[Stored items]
%%

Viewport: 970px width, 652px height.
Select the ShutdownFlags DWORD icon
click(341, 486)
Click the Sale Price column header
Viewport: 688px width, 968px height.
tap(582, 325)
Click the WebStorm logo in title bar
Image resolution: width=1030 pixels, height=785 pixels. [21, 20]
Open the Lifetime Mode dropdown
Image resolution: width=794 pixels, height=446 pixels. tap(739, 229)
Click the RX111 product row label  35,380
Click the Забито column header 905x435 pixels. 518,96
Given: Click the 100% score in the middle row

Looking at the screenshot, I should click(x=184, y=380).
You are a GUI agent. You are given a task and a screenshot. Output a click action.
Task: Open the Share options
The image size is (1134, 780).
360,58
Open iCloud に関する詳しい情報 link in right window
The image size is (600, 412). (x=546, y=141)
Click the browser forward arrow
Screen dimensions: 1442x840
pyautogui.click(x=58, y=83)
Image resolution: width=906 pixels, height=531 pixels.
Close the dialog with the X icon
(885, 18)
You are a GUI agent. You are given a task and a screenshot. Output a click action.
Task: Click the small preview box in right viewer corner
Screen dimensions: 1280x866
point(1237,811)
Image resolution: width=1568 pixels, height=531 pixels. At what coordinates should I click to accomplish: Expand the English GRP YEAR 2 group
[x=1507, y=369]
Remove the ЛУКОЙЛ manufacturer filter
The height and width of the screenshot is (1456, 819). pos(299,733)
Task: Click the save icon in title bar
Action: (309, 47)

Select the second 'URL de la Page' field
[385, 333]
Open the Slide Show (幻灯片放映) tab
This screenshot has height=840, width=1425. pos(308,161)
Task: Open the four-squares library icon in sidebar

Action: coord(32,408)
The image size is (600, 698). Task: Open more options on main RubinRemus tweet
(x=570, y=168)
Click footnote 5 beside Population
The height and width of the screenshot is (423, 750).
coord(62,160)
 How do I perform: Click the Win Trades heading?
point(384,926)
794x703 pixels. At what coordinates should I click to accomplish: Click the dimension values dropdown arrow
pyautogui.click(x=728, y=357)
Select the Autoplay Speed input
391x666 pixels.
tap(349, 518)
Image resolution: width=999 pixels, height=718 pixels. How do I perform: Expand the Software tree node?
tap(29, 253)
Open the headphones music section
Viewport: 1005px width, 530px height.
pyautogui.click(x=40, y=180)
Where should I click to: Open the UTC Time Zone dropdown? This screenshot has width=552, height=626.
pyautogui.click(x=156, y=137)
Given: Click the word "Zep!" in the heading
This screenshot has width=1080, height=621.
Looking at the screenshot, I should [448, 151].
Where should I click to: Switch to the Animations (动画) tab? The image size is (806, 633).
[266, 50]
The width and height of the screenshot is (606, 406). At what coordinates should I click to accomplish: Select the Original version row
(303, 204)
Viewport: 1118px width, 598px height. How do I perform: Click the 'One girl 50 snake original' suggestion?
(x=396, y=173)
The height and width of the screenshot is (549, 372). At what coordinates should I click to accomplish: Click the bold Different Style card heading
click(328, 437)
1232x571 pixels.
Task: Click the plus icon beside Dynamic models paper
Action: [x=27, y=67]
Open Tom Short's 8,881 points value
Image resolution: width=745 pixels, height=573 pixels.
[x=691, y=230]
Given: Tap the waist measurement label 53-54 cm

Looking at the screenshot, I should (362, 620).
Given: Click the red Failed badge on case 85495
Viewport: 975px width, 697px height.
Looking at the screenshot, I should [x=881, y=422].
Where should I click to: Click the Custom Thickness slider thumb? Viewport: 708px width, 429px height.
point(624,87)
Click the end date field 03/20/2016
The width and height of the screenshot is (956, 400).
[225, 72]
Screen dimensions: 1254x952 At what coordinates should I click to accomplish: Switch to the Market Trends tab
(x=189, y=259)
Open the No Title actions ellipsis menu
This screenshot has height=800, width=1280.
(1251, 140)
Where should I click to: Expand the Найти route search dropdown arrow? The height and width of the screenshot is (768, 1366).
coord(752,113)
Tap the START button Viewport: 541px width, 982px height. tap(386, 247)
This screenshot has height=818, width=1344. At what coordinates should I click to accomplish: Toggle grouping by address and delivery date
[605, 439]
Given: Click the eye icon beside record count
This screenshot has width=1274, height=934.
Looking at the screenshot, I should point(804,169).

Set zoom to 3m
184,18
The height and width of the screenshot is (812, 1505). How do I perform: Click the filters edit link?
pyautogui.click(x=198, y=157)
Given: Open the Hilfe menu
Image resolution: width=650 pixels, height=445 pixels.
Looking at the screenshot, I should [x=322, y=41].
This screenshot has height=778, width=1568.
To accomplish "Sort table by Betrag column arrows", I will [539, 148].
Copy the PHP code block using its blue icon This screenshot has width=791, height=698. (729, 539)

%%

Produce a verbatim transcription of the entries above.

=== TASK RESPONSE ===
Viewport: 970px width, 652px height.
Select the ShutdownFlags DWORD icon
click(341, 486)
Click the Sale Price column header
Viewport: 688px width, 968px height.
tap(582, 325)
Click the WebStorm logo in title bar
Image resolution: width=1030 pixels, height=785 pixels. [21, 20]
Open the Lifetime Mode dropdown
Image resolution: width=794 pixels, height=446 pixels. tap(739, 229)
Click the RX111 product row label  35,380
Click the Забито column header 905x435 pixels. 518,96
Given: Click the 100% score in the middle row

Looking at the screenshot, I should click(x=184, y=380).
You are a GUI agent. You are given a task and a screenshot. Output a click action.
Task: Open the Share options
The image size is (1134, 780).
360,58
Open iCloud に関する詳しい情報 link in right window
The image size is (600, 412). (x=546, y=141)
Click the browser forward arrow
Screen dimensions: 1442x840
pyautogui.click(x=58, y=83)
Image resolution: width=906 pixels, height=531 pixels.
Close the dialog with the X icon
(885, 18)
You are a GUI agent. You are given a task and a screenshot. Output a click action.
Task: Click the small preview box in right viewer corner
Screen dimensions: 1280x866
point(1237,811)
Image resolution: width=1568 pixels, height=531 pixels. At what coordinates should I click to accomplish: Expand the English GRP YEAR 2 group
[x=1507, y=369]
Remove the ЛУКОЙЛ manufacturer filter
The height and width of the screenshot is (1456, 819). pos(299,733)
Task: Click the save icon in title bar
Action: (309, 47)

Select the second 'URL de la Page' field
[385, 333]
Open the Slide Show (幻灯片放映) tab
This screenshot has height=840, width=1425. pos(308,161)
Task: Open the four-squares library icon in sidebar

Action: coord(32,408)
The image size is (600, 698). Task: Open more options on main RubinRemus tweet
(x=570, y=168)
Click footnote 5 beside Population
The height and width of the screenshot is (423, 750).
coord(62,160)
 How do I perform: Click the Win Trades heading?
point(384,926)
794x703 pixels. At what coordinates should I click to accomplish: Click the dimension values dropdown arrow
pyautogui.click(x=728, y=357)
Select the Autoplay Speed input
391x666 pixels.
tap(349, 518)
Image resolution: width=999 pixels, height=718 pixels. How do I perform: Expand the Software tree node?
tap(29, 253)
Open the headphones music section
Viewport: 1005px width, 530px height.
pyautogui.click(x=40, y=180)
Where should I click to: Open the UTC Time Zone dropdown? This screenshot has width=552, height=626.
pyautogui.click(x=156, y=137)
Given: Click the word "Zep!" in the heading
This screenshot has width=1080, height=621.
Looking at the screenshot, I should [448, 151].
Where should I click to: Switch to the Animations (动画) tab? The image size is (806, 633).
[266, 50]
The width and height of the screenshot is (606, 406). At what coordinates should I click to accomplish: Select the Original version row
(303, 204)
Viewport: 1118px width, 598px height. How do I perform: Click the 'One girl 50 snake original' suggestion?
(x=396, y=173)
The height and width of the screenshot is (549, 372). At what coordinates should I click to accomplish: Click the bold Different Style card heading
click(328, 437)
1232x571 pixels.
Task: Click the plus icon beside Dynamic models paper
Action: [x=27, y=67]
Open Tom Short's 8,881 points value
Image resolution: width=745 pixels, height=573 pixels.
[x=691, y=230]
Given: Tap the waist measurement label 53-54 cm

Looking at the screenshot, I should (362, 620).
Given: Click the red Failed badge on case 85495
Viewport: 975px width, 697px height.
Looking at the screenshot, I should [x=881, y=422].
Where should I click to: Click the Custom Thickness slider thumb? Viewport: 708px width, 429px height.
point(624,87)
Click the end date field 03/20/2016
The width and height of the screenshot is (956, 400).
[225, 72]
Screen dimensions: 1254x952 At what coordinates should I click to accomplish: Switch to the Market Trends tab
(x=189, y=259)
Open the No Title actions ellipsis menu
This screenshot has height=800, width=1280.
(1251, 140)
Where should I click to: Expand the Найти route search dropdown arrow? The height and width of the screenshot is (768, 1366).
coord(752,113)
Tap the START button Viewport: 541px width, 982px height. tap(386, 247)
This screenshot has height=818, width=1344. At what coordinates should I click to accomplish: Toggle grouping by address and delivery date
[605, 439]
Given: Click the eye icon beside record count
This screenshot has width=1274, height=934.
Looking at the screenshot, I should point(804,169).

Set zoom to 3m
184,18
The height and width of the screenshot is (812, 1505). How do I perform: Click the filters edit link?
pyautogui.click(x=198, y=157)
Given: Open the Hilfe menu
Image resolution: width=650 pixels, height=445 pixels.
Looking at the screenshot, I should [x=322, y=41].
This screenshot has height=778, width=1568.
To accomplish "Sort table by Betrag column arrows", I will [539, 148].
Copy the PHP code block using its blue icon This screenshot has width=791, height=698. (729, 539)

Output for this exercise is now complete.